"Il diktat di Di Maio su Berlusconi e Renzi? Soltanto personalismi"

Il politologo di sinistra: «È la fase due della campagna elettorale, incentrata sui leader»

"Il diktat di Di Maio su Berlusconi e Renzi? Soltanto personalismi"

«Di Maio dovrebbe dire: non mi piace Berlusconi per le sue idee politiche o per le sue proposte economiche, oppure non voglio Renzi per le leggi che il suo governo ha fatto sulla scuola o sul lavoro. Ma qui il veto è sulle persone, non sulle idee. In fondo è la prosecuzione della campagna elettorale, che è stata fortemente personalizzata. E, prima ancora, è una conseguenza della personalizzazione della politica di cui proprio Silvio Berlusconi è stato l'iniziatore nel '94, puntando tutta la campagna sulla sua persona, sui suoi successi personali e sulla sua capacità di cambiare il Paese», spiega Gianfranco Pasquino, storico docente di politologia all'Università di Bologna, un passato da senatore indipendente di sinistra.

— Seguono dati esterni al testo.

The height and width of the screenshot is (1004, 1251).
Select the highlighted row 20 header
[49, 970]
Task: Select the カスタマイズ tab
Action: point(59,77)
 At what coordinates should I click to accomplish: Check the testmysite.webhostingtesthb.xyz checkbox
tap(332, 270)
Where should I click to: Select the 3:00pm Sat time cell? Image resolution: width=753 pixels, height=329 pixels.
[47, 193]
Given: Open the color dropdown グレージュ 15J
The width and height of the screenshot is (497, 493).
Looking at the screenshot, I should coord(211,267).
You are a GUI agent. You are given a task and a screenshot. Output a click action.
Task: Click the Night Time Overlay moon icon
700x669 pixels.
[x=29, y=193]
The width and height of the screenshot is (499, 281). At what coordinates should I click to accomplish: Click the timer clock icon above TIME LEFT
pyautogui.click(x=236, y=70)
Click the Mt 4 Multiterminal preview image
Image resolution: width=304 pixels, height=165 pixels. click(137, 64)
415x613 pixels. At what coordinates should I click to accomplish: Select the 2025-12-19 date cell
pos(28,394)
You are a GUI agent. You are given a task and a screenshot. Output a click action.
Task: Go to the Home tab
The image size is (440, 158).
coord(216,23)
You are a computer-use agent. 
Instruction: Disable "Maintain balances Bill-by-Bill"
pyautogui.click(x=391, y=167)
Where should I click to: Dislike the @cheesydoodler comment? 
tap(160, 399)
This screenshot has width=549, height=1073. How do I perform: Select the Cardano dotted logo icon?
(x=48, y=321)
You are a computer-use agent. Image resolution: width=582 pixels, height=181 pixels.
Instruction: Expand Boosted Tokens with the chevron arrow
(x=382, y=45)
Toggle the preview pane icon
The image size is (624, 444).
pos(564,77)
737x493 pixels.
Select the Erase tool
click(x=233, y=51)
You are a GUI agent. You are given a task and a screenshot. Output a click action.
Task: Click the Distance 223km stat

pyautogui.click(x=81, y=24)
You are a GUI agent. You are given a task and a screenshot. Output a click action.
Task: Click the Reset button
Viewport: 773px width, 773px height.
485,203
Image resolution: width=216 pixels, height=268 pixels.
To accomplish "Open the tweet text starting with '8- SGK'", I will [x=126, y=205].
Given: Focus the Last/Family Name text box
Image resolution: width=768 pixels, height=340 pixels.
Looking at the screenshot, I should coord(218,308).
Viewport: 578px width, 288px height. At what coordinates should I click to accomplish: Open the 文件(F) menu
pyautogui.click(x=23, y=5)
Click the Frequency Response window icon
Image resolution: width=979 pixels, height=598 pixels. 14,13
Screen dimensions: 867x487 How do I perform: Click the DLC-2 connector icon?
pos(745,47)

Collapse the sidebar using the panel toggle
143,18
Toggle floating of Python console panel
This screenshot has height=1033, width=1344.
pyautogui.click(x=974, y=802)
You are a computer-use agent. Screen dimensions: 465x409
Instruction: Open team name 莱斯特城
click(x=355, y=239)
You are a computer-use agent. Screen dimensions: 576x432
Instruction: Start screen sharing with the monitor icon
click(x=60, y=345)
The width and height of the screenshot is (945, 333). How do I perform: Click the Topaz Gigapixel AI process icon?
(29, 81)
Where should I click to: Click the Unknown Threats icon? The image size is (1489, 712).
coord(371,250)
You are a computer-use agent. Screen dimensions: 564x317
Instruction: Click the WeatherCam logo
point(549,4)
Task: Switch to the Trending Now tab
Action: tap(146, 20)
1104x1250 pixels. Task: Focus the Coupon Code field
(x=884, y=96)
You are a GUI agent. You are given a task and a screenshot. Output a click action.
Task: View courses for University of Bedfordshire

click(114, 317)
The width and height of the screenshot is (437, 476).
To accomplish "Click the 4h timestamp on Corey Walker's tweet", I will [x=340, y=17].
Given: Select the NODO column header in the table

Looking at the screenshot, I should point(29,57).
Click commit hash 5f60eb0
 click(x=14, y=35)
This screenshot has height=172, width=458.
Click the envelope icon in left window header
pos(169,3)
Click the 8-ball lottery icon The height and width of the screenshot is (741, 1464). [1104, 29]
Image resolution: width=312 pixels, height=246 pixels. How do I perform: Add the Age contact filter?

Quindi professore, lei vuol dire che il Cavaliere un po' se l'è andata a cercare.

«Dico che anche lui ha attaccato duramente Di Maio e i candidati Cinque Stelle, irridendoli, e quindi credo che il veto di Di Maio su di lui sia una forma di reazione, anche legittima».

La condivide.

«Aspetti. Un conto è comprendere la logica dietro al veto Di Maio, un altro è condividerne gli attacchi personali, questo no. Va però tenuto conto che qui c'è anche una competizione per diventare capo del governo, per cui Di Maio deve far emergere la sua persona e schiacciare gli altri, anche se è da notare che tra Salvini e Di Maio non c'è questo gioco a distruggersi che invece c'è con Berlusconi. E poi, capisco anche l'estrema semplificazione sulle persone, perché di fatto siamo in una seconda fase della campagna elettorale che è stata tutta sulle persone, non sui programmi politici».

Una specialità italiana?

«Non direi, anche negli altri paesi le campagne elettorali sono fortemente personalizzate, tanto da rendere difficile poi mettere insieme i pezzi. Pensi solo a Donald Trump, che è stato durissimo contro Hillary Clinton. Alle personalizzazione si somma poi la distruzione delle organizzazioni politiche tradizionali. La politica si fa sulle persone, anche con i veti, perché non ci sono più i partiti».

Non esistevano veti nella Prima Repubblica?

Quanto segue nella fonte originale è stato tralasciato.